All too often I hear people point to some “holy grail” of gay pro athletes who will transform the sports world by coming out. “What we need is a gay superstar,” the mantra goes.

It would be great, to be sure. Having an NBA MVP come out publicly would help so many people.

Yet the sports world has already transformed. Sports is no longer an inherently homophobic institution. Certainly a gay Super Bowl champ would shine a light on how much sports has changed, but he’ll be behind the changing times, not ahead of them.

Last week writer and director Dustin Lance Black (Mr. Tom Daley, for you out of the Hollywood know) encouraged gay professional athletes to publicly come out of the closet. He echoed what we at Outsports have been saying for years.

"There are a lot more gay kids out there who love football and want to play football and could be stars in football, but they're afraid. They're afraid they'll be judged and they're afraid they'll bring shame to themselves or their family. I urge more sportsmen, actors, people in the public eye to come out and dispel those myths, those lies and that shame."

That is all true. When Michael Sam and other LGBT professional athletes come out, they inspire others to do the same.

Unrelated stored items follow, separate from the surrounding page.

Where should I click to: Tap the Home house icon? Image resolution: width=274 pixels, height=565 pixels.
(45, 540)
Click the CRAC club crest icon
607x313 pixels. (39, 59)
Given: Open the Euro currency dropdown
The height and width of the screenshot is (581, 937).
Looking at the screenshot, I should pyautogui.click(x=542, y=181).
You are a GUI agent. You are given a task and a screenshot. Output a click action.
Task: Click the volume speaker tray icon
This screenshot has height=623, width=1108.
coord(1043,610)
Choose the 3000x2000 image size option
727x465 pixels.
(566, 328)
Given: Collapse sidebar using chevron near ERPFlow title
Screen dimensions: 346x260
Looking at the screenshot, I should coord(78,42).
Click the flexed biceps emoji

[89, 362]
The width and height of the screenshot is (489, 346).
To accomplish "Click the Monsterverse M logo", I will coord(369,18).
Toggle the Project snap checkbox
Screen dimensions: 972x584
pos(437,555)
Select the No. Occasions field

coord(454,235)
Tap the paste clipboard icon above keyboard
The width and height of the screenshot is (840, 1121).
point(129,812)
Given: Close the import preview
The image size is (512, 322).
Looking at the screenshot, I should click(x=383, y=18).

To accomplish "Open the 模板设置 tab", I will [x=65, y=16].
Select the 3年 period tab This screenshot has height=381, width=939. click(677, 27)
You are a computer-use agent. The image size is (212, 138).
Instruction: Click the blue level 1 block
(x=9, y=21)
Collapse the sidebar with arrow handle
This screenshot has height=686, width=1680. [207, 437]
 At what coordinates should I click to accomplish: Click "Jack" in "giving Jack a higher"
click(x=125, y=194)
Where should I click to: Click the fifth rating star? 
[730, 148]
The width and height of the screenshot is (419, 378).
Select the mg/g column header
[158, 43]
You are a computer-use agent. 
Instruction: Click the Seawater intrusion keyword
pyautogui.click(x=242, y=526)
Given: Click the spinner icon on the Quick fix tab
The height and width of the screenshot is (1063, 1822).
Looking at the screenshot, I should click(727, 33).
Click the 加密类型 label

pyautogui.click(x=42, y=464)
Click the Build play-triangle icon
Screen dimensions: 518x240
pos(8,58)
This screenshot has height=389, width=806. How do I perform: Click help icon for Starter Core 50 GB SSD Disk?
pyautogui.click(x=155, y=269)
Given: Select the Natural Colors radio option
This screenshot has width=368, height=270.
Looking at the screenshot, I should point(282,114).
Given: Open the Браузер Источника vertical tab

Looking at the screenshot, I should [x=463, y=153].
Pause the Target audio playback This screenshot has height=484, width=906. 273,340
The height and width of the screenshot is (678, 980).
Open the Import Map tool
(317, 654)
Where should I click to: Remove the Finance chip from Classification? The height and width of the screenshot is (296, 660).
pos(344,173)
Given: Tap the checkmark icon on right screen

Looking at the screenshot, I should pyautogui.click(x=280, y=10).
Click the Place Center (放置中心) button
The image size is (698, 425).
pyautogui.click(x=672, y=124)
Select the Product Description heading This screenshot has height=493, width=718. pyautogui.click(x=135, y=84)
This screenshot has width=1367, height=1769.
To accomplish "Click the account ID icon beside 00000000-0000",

Yet the beauty of the LGBT sports movement — heck, the beauty of the advancement of our inclusion across the cultural and political landscape — is that we have made progress despite the dearth of publicly out people in high-level sports, entertainment and government.

Our movement has been bottom-up, not top-down.

We don’t have a gay Martin Luther King Jr. We don’t have a gay Jackie Robinson. We don’t have an Althea Gibson.

We never will.

To be sure, the spark of the LGBT sports movement was a former pro athlete, Dave Kopay, who came out publicly shortly after he retired from the NFL. When he told a reporter in 1975 that he was gay, he truly shocked the sports world. For us at Outsports, Kopay’s coming out continues to be the most important moment in LGBT sports history.

A few years later he was followed famously by two women — tennis legends Billie Jean King and Martina Navratilova — who elevated the conversation. These two women have been pillars of the LGBT sports movement ever since.

In the last 35 years since those two women there has been a trickle of professional athletes coming out. That trickle has become nothing more than a gentle brook in the last couple of years.

Yet despite the slow pace, we have made monstrous leaps in acceptance in sports. Last year alone, at least 171 LGBT people in sports came out publicly, a number that continues to grow every year. Virtually every single one of them talks about the acceptance they received from colleagues and teammates.

Those shifts in acceptance have been largely due to young athletes in high school and college sharing their stories. It’s been thanks to gay coaches and trans sports writers openly being their true selves and being good at their jobs. As the national attitude toward LGBT people has changed, so has the ability for athletes to come out and be accepted by their teammates.

In the last decade, we have heard of virtually no gay athletes who have been rejected by their teammates when they came out (and we have proactively searched for them). On the flip side, we have heard from hundreds of LGBT athletes — from football to swimming, Tennessee to Idaho — who have been warmly accepted by those around them.

The power of elite athletes coming out publicly is that they shine a really bright light on the shift toward acceptance that has already happened.

Robbie Rogers showed an MLS team can win a championship with an out athlete. Michael Sam showed an SEC team can have a shockingly good season with a gay player in their midst. Brittney Griner showed a WNBA player can dominate her sport and be out at the same time.

The biggest reason a professional athlete should come out publicly is because of what it will do in his or her life, and the affirmation they will feel for doing it.

We at Outsports would love for there to be more out professional athletes. But we got tired of waiting for that to happen more steadily years ago. That’s why we’ve focused so much on the incredible high school and college athletes who have taken the mantel of trailblazer and moved us all forward with their courage.

When LGBT athletes in the NFL and MLB are ready to tell their stories, we remain here ready to share them.